Se une a mí en sueños, deja su huella y es imposible librarse de ella. Me despierto enseguida.
De repente todo es oscuridad.
Todo está apagado.
—¡No! —grito, enfadada porque ha perturbado la única tranquilidad que podía encontrar en mi mundo de tribulaciones—. ¡Vete!
—¡Isabella!
Me levanto como un rayo, jadeando, y giro la cabeza, buscándolo. Edward está sentado a mi lado, en calzoncillos, despeinado y preocupado. Dejo caer los hombros, medio aliviada, medio enfadada. Aliviada porque está aquí y enfadada por estar despierta y alerta. De vuelta en el mundo real. Suspiro y me aparto el pelo de la cara.
—¿Un mal sueño? —Se acerca, me rodea, recoge mi cuerpo entre sus brazos y me acuna en su regazo.

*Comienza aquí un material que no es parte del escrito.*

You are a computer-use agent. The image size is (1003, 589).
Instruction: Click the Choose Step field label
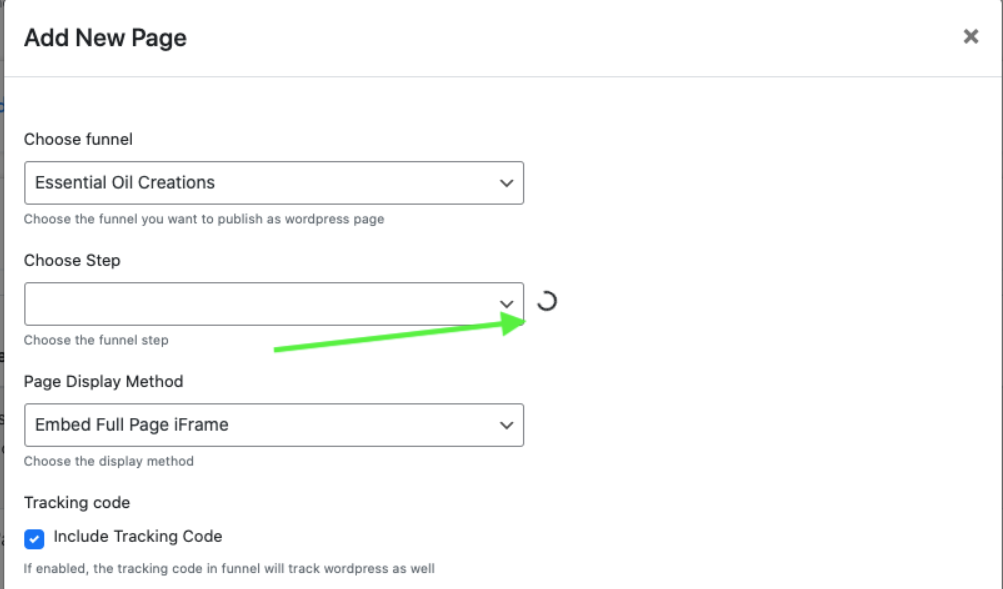click(x=72, y=260)
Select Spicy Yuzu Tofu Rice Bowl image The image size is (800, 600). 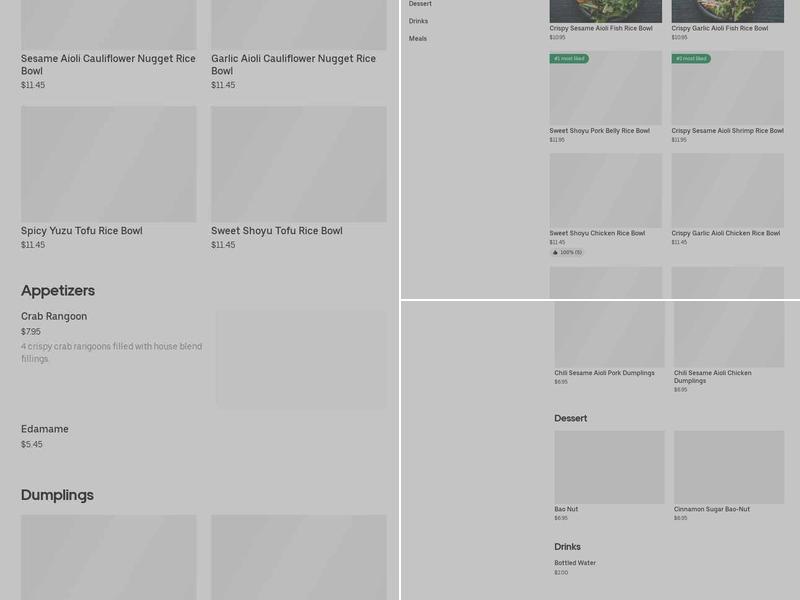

—No veo la diferencia —suspiro en su pecho y titubea un instante. Estoy siendo sincera con él. No noto la diferencia entre las pesadillas y la realidad y tiene que saberlo, aunque doy por sentado que es consciente de por lo que estoy pasando, porque lo está viviendo conmigo. Casi todo. Me despierto más y me pongo aún más alerta, al recordar lo que pasó anoche después de que se marchara: podría estar embarazada. Pero hay algo más importante que bloquea mi preocupación.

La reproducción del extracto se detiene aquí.